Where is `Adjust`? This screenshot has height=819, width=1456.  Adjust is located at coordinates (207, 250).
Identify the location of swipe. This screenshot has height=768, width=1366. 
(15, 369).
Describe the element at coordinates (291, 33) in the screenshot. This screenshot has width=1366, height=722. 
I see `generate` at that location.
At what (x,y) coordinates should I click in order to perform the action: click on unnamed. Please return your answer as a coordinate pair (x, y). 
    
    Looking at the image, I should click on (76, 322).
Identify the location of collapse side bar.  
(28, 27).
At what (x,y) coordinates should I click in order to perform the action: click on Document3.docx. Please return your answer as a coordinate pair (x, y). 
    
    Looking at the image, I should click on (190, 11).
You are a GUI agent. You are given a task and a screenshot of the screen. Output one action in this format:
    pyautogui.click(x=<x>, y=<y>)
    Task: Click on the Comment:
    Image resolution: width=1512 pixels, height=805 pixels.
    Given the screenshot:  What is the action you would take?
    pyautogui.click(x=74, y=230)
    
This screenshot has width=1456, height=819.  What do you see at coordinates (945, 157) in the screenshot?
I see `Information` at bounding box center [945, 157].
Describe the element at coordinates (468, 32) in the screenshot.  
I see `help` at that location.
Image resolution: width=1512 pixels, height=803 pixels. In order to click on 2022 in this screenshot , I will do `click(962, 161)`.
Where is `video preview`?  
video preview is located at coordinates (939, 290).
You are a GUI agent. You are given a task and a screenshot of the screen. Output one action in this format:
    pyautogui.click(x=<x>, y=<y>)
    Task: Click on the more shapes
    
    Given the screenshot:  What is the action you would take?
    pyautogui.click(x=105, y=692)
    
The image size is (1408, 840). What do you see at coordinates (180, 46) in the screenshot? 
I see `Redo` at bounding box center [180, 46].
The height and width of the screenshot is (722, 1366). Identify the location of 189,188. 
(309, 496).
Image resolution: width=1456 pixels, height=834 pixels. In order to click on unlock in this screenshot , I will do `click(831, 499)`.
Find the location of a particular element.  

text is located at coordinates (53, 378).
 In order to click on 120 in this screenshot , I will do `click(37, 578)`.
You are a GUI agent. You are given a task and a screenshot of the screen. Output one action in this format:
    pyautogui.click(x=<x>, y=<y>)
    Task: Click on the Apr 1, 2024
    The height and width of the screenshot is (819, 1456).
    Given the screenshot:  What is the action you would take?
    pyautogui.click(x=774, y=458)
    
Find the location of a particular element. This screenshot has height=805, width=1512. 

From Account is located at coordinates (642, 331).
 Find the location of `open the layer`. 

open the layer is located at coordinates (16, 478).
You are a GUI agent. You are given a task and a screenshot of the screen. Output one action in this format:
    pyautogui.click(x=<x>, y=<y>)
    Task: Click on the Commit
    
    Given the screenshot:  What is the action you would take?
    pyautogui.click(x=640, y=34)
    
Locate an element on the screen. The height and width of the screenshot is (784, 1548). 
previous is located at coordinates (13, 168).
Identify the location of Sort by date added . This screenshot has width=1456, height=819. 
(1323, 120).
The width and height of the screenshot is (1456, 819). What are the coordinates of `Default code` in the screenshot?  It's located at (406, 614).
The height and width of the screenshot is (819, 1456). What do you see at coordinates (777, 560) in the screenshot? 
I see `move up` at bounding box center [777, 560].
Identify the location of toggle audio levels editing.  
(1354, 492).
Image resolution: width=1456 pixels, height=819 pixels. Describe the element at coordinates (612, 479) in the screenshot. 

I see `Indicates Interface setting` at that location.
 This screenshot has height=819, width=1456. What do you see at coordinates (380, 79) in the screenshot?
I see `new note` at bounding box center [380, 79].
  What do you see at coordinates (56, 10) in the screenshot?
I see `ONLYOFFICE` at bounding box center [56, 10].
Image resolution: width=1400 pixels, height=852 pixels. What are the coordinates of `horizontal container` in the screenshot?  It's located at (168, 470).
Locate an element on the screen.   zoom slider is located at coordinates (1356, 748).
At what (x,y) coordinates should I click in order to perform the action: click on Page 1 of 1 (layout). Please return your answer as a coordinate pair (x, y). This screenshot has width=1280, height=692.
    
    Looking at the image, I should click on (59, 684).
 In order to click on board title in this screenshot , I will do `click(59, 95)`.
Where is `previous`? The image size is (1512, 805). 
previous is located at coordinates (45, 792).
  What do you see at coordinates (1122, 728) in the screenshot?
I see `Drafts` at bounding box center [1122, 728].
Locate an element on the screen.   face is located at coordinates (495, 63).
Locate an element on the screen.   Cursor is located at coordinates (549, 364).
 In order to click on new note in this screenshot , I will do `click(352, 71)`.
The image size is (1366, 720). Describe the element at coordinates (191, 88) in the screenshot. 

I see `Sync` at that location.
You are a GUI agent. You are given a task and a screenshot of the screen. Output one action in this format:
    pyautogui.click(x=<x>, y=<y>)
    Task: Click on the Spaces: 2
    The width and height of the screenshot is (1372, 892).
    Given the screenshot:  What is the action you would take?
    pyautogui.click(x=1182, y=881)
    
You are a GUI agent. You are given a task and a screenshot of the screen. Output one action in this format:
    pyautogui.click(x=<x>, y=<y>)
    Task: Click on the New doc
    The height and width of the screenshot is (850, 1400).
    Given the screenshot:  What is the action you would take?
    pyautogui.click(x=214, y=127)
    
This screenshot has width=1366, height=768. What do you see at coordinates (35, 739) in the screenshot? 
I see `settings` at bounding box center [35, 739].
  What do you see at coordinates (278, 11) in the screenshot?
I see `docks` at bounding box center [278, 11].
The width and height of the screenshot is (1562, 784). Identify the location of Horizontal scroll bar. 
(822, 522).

================

Put every line of the entries above into a numbered list, and leave out any blank lines.

■ **IN RESPONSE**
1. Where is `Adjust`? This screenshot has height=819, width=1456.  Adjust is located at coordinates (207, 250).
2. Identify the location of swipe. This screenshot has height=768, width=1366. 
3. (15, 369).
4. Describe the element at coordinates (291, 33) in the screenshot. This screenshot has width=1366, height=722. 
5. I see `generate` at that location.
6. At what (x,y) coordinates should I click in order to perform the action: click on unnamed. Please return your answer as a coordinate pair (x, y). 
7.     Looking at the image, I should click on (76, 322).
8. Identify the location of collapse side bar.  
9. (28, 27).
10. At what (x,y) coordinates should I click in order to perform the action: click on Document3.docx. Please return your answer as a coordinate pair (x, y). 
11.     Looking at the image, I should click on (190, 11).
12. You are a GUI agent. You are given a task and a screenshot of the screen. Output one action in this format:
13.     pyautogui.click(x=<x>, y=<y>)
14.     Task: Click on the Comment:
15.     Image resolution: width=1512 pixels, height=805 pixels.
16.     Given the screenshot:  What is the action you would take?
17.     pyautogui.click(x=74, y=230)
18. This screenshot has width=1456, height=819.  What do you see at coordinates (945, 157) in the screenshot?
19. I see `Information` at bounding box center [945, 157].
20. Describe the element at coordinates (468, 32) in the screenshot.  
21. I see `help` at that location.
22. Image resolution: width=1512 pixels, height=803 pixels. In order to click on 2022 in this screenshot , I will do `click(962, 161)`.
23. Where is `video preview`?  
24. video preview is located at coordinates (939, 290).
25. You are a GUI agent. You are given a task and a screenshot of the screen. Output one action in this format:
26.     pyautogui.click(x=<x>, y=<y>)
27.     Task: Click on the more shapes
28.     Given the screenshot:  What is the action you would take?
29.     pyautogui.click(x=105, y=692)
30. The image size is (1408, 840). What do you see at coordinates (180, 46) in the screenshot? 
31. I see `Redo` at bounding box center [180, 46].
32. The height and width of the screenshot is (722, 1366). Identify the location of 189,188. 
33. (309, 496).
34. Image resolution: width=1456 pixels, height=834 pixels. In order to click on unlock in this screenshot , I will do `click(831, 499)`.
35. Find the location of a particular element.  
36. text is located at coordinates (53, 378).
37.  In order to click on 120 in this screenshot , I will do `click(37, 578)`.
38. You are a GUI agent. You are given a task and a screenshot of the screen. Output one action in this format:
39.     pyautogui.click(x=<x>, y=<y>)
40.     Task: Click on the Apr 1, 2024
41.     The height and width of the screenshot is (819, 1456).
42.     Given the screenshot:  What is the action you would take?
43.     pyautogui.click(x=774, y=458)
44. Find the location of a particular element. This screenshot has height=805, width=1512. 
45. From Account is located at coordinates (642, 331).
46.  Find the location of `open the layer`. 
47. open the layer is located at coordinates (16, 478).
48. You are a GUI agent. You are given a task and a screenshot of the screen. Output one action in this format:
49.     pyautogui.click(x=<x>, y=<y>)
50.     Task: Click on the Commit
51.     Given the screenshot:  What is the action you would take?
52.     pyautogui.click(x=640, y=34)
53. Locate an element on the screen. The height and width of the screenshot is (784, 1548). 
54. previous is located at coordinates (13, 168).
55. Identify the location of Sort by date added . This screenshot has width=1456, height=819. 
56. (1323, 120).
57. The width and height of the screenshot is (1456, 819). What are the coordinates of `Default code` in the screenshot?  It's located at (406, 614).
58. The height and width of the screenshot is (819, 1456). What do you see at coordinates (777, 560) in the screenshot? 
59. I see `move up` at bounding box center [777, 560].
60. Identify the location of toggle audio levels editing.  
61. (1354, 492).
62. Image resolution: width=1456 pixels, height=819 pixels. Describe the element at coordinates (612, 479) in the screenshot. 
63. I see `Indicates Interface setting` at that location.
64.  This screenshot has height=819, width=1456. What do you see at coordinates (380, 79) in the screenshot?
65. I see `new note` at bounding box center [380, 79].
66.   What do you see at coordinates (56, 10) in the screenshot?
67. I see `ONLYOFFICE` at bounding box center [56, 10].
68. Image resolution: width=1400 pixels, height=852 pixels. What are the coordinates of `horizontal container` in the screenshot?  It's located at (168, 470).
69. Locate an element on the screen.   zoom slider is located at coordinates (1356, 748).
70. At what (x,y) coordinates should I click in order to perform the action: click on Page 1 of 1 (layout). Please return your answer as a coordinate pair (x, y). This screenshot has width=1280, height=692.
71.     Looking at the image, I should click on (59, 684).
72.  In order to click on board title in this screenshot , I will do `click(59, 95)`.
73. Where is `previous`? The image size is (1512, 805). 
74. previous is located at coordinates (45, 792).
75.   What do you see at coordinates (1122, 728) in the screenshot?
76. I see `Drafts` at bounding box center [1122, 728].
77. Locate an element on the screen.   face is located at coordinates (495, 63).
78. Locate an element on the screen.   Cursor is located at coordinates (549, 364).
79.  In order to click on new note in this screenshot , I will do `click(352, 71)`.
80. The image size is (1366, 720). Describe the element at coordinates (191, 88) in the screenshot. 
81. I see `Sync` at that location.
82. You are a GUI agent. You are given a task and a screenshot of the screen. Output one action in this format:
83.     pyautogui.click(x=<x>, y=<y>)
84.     Task: Click on the Spaces: 2
85.     The width and height of the screenshot is (1372, 892).
86.     Given the screenshot:  What is the action you would take?
87.     pyautogui.click(x=1182, y=881)
88. You are a GUI agent. You are given a task and a screenshot of the screen. Output one action in this format:
89.     pyautogui.click(x=<x>, y=<y>)
90.     Task: Click on the New doc
91.     The height and width of the screenshot is (850, 1400).
92.     Given the screenshot:  What is the action you would take?
93.     pyautogui.click(x=214, y=127)
94. This screenshot has width=1366, height=768. What do you see at coordinates (35, 739) in the screenshot? 
95. I see `settings` at bounding box center [35, 739].
96.   What do you see at coordinates (278, 11) in the screenshot?
97. I see `docks` at bounding box center [278, 11].
98. The width and height of the screenshot is (1562, 784). Identify the location of Horizontal scroll bar. 
99. (822, 522).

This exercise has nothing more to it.